**EXERCÍCIO A**
Com base na intervenção de Jerónimo de Sousa, indique se cada afirmação está de acordo com o texto (sim ou não) e cite as palavras exatas que o comprovam. (i) A intervenção foi feita no debate sobre o estado da Nação. (ii) O orador exige que o Primeiro-Ministro peça desculpa aos portugueses. (iii) O orador considera aceitável que o Primeiro-Ministro sobrevalorize alguma medida pontual positiva.
**EXERCÍCIO B**
Na intervenção de Jerónimo de Sousa, que episódio histórico é evocado?
**EXERCÍCIO C**
Prossiga a intervenção de Jerónimo de Sousa a partir da última frase apresentada.

**EXCERTO SELECIONADO**
- - - -

Intervenção de Jerónimo de Sousa na Assembleia de República, Debate sobre o Estado da Nação

PCP confronta Governo com o agravamento da situação económica e social do país

PCP confronta Governo com o agravamento da situação económica e social do país

Sr. Presidente,
Sr. Primeiro-Ministro,
Não se exigiria, com certeza, que viesse aqui, revisitando aquele episódio histórico de Egas Moniz, com a corda ao pescoço, ou, nos tempos modernos, pedir desculpa aos portugueses e aos Deputados.
É admissível que sobrevalorize esta ou aquela medida pontual positiva, mas já não se entende, Sr. Primeiro-Ministro que, num quadro de debate do estado da Nação, tenha feito um discurso que, de facto, não corresponde à realidade que o País vive.

- - - -

**DADOS BRUTOS**
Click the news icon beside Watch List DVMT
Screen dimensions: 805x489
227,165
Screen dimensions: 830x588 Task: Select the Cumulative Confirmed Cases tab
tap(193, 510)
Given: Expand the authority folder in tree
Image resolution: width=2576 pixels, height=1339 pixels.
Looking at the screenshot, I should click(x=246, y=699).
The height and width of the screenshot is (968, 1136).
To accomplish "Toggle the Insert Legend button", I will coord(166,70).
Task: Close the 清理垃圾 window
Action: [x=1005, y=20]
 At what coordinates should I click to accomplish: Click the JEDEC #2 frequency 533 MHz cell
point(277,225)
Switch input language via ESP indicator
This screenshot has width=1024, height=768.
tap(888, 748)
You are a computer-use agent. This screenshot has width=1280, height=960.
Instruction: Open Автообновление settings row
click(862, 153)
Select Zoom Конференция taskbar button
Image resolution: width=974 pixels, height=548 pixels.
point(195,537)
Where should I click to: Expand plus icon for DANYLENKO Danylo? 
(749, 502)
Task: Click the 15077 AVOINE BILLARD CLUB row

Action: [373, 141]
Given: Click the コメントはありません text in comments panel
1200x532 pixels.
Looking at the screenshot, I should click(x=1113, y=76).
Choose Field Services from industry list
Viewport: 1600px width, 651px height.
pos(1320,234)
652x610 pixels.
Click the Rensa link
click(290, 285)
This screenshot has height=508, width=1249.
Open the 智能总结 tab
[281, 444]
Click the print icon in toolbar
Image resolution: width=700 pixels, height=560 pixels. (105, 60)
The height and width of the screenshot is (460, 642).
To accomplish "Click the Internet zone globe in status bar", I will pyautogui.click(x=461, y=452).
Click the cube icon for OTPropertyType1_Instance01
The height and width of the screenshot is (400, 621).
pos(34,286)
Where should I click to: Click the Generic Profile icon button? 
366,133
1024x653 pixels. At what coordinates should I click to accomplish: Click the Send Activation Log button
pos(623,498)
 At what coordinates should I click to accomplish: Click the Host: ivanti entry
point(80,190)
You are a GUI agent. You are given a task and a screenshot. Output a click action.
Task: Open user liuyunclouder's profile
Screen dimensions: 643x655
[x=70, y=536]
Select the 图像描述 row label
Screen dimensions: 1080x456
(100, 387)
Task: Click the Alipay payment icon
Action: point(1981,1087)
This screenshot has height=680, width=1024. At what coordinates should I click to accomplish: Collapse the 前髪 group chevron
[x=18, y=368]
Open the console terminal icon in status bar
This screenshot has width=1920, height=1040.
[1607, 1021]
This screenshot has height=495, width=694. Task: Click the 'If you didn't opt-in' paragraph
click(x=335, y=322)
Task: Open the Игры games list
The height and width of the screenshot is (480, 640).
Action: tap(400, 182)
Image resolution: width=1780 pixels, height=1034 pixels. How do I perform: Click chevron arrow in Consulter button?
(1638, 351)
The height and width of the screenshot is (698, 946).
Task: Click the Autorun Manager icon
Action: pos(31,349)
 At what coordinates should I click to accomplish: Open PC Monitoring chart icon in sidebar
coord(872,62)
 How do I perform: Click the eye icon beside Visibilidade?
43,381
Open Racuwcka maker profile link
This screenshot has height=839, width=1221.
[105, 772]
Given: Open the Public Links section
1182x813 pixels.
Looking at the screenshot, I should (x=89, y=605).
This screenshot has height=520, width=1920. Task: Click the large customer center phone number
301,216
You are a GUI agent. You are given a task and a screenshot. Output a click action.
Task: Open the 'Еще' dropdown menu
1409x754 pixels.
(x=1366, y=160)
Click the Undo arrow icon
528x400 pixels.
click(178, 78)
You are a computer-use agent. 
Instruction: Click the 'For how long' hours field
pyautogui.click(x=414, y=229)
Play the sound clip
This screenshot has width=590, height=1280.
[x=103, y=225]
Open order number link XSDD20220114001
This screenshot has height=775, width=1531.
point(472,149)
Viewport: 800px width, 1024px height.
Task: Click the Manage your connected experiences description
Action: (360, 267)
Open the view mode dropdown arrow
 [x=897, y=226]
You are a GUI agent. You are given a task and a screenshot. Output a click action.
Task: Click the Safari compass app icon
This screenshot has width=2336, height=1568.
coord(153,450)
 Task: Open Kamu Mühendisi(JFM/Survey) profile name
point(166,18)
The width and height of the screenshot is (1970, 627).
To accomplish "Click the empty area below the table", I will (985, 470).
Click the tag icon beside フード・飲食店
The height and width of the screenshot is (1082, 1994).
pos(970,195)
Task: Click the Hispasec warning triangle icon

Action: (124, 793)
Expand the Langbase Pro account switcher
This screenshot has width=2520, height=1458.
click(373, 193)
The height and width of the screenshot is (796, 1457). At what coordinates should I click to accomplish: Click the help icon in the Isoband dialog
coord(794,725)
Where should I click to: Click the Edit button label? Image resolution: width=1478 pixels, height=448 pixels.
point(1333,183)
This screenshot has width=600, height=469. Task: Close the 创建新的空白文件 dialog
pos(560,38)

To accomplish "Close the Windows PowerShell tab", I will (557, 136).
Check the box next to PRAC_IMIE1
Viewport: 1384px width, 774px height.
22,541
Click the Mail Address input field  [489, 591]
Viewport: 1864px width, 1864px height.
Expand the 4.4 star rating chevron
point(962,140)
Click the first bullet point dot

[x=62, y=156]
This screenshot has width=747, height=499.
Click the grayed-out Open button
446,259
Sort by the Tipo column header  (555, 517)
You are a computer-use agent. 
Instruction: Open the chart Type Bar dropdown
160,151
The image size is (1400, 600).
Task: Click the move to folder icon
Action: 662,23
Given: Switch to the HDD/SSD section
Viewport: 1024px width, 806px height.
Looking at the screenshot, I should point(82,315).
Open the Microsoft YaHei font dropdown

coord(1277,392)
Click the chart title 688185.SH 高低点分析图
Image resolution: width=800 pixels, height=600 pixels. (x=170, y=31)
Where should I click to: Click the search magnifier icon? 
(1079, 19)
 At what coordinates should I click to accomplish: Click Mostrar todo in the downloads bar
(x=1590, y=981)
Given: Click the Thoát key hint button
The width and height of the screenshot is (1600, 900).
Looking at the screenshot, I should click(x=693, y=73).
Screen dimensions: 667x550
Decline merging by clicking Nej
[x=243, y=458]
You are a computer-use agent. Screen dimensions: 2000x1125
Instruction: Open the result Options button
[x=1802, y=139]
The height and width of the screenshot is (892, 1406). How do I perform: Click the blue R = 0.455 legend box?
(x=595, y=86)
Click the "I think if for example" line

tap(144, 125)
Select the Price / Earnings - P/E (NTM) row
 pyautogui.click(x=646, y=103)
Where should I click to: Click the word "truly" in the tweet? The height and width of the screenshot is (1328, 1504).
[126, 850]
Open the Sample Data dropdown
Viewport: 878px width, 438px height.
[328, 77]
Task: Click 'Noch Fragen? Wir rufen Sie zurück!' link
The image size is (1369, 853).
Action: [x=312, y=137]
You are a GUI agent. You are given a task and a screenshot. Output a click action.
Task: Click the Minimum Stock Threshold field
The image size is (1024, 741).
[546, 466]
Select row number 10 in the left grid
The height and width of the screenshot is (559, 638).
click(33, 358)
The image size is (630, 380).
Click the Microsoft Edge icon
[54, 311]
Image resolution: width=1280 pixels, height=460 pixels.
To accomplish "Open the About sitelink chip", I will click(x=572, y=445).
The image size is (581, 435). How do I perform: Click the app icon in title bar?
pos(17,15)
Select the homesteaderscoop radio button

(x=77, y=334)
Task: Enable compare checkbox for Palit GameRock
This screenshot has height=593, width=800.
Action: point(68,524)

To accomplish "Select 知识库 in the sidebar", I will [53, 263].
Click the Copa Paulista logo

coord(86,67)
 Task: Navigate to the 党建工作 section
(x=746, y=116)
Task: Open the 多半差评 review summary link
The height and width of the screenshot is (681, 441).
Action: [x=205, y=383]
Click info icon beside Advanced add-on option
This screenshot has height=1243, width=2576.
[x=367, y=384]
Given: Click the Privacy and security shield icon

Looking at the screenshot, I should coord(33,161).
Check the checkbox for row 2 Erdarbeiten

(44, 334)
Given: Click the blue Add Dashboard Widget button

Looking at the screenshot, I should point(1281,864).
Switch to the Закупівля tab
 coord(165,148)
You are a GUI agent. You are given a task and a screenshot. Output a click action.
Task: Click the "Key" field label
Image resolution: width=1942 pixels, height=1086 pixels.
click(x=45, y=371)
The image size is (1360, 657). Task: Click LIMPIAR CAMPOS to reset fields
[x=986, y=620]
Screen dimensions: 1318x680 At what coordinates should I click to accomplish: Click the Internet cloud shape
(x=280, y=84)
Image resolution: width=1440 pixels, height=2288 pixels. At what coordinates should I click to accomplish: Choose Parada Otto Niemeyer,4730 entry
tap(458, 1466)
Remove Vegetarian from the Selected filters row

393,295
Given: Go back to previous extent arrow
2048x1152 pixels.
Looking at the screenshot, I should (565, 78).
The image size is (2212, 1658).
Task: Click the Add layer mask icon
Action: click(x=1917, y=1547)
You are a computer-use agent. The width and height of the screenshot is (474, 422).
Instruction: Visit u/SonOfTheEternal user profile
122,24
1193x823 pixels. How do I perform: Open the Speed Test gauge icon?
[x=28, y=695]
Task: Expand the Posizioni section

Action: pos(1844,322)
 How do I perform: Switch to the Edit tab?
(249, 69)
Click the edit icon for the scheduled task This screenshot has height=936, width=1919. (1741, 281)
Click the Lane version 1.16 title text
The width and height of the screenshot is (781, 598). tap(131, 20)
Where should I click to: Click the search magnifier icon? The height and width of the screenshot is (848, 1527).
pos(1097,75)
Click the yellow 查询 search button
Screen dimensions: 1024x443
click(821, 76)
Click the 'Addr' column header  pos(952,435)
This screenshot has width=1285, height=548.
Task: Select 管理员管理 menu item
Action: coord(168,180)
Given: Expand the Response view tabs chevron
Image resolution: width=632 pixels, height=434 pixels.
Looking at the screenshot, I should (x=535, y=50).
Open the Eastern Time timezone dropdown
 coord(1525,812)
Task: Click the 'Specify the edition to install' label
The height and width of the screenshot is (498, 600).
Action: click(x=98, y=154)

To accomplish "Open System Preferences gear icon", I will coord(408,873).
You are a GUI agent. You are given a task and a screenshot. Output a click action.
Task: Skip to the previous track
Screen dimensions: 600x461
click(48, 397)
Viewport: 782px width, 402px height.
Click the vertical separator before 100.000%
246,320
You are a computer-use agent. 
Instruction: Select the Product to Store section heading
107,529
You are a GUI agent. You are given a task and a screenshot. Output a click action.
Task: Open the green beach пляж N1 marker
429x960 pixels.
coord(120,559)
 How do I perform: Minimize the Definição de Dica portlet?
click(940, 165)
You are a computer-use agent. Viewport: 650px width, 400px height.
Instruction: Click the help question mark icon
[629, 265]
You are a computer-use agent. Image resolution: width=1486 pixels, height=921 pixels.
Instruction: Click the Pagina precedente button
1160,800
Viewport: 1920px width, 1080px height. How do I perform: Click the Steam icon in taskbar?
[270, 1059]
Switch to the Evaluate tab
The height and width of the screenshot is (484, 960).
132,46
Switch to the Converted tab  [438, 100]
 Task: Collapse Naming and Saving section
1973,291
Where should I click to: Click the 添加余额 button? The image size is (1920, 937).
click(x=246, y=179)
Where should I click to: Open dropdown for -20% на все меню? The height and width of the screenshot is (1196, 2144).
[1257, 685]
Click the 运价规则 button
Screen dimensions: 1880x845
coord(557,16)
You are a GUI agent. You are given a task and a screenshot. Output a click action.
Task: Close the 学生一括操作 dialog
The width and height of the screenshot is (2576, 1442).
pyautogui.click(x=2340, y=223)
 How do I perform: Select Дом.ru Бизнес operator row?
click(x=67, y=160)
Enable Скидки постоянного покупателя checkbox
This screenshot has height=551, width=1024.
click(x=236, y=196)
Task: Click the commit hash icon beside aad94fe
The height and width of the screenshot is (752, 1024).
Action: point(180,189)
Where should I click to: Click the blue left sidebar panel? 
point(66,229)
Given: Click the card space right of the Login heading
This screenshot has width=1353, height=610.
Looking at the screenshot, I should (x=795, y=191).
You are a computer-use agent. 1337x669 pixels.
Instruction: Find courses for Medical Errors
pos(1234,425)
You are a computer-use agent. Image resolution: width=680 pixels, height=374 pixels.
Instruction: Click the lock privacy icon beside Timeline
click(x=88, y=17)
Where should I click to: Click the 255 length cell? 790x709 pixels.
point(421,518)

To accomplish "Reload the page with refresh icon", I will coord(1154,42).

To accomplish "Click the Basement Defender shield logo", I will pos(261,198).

- - - -

**RESPOSTA A**
(i) Sim: "Debate sobre o Estado da Nação".
(ii) Não: "Não se exigiria, com certeza, que viesse aqui, revisitando aquele episódio histórico de Egas Moniz, com a corda ao pescoço, ou, nos tempos modernos, pedir desculpa aos portugueses e aos Deputados."
(iii) Sim: "É admissível que sobrevalorize esta ou aquela medida pontual positiva".

**RESPOSTA B**
O episódio de Egas Moniz com a corda ao pescoço.

**RESPOSTA C**
É irrefutável a afirmação de que hoje temos um País mais injusto, mais desigual, mais dependente e mais endividado.
Sabemos que a crise internacional do capitalismo teve, e tem, consequências profundamente negativas que levaram a deixar mais expostas as nossas fracturas e vulnerabilidades, mas isso não iliba a culpa nem os erros próprios que decorrem de uma política e de medidas que, situadas neste século, demonstram que vivemos uma década perdida.
Não se queixe da direita, Sr. Primeiro-Ministro. É uma direita política e económica que tem a consciência de que não teria força nem base social bastantes para executar as medidas
económicas e sociais que estão a fazer o País a andar para trás, cobrando a factura dolorosa aos
trabalhadores e à população; direita política e económica que, com tacticismo pensado, quer que o PS alise o terreno, que sangre em vida para salvar a política de direita a garantir os interesses e privilégios dos poderosos, a concentração e a centralização da riqueza à custa do empobrecimento do País e da maioria dos portugueses.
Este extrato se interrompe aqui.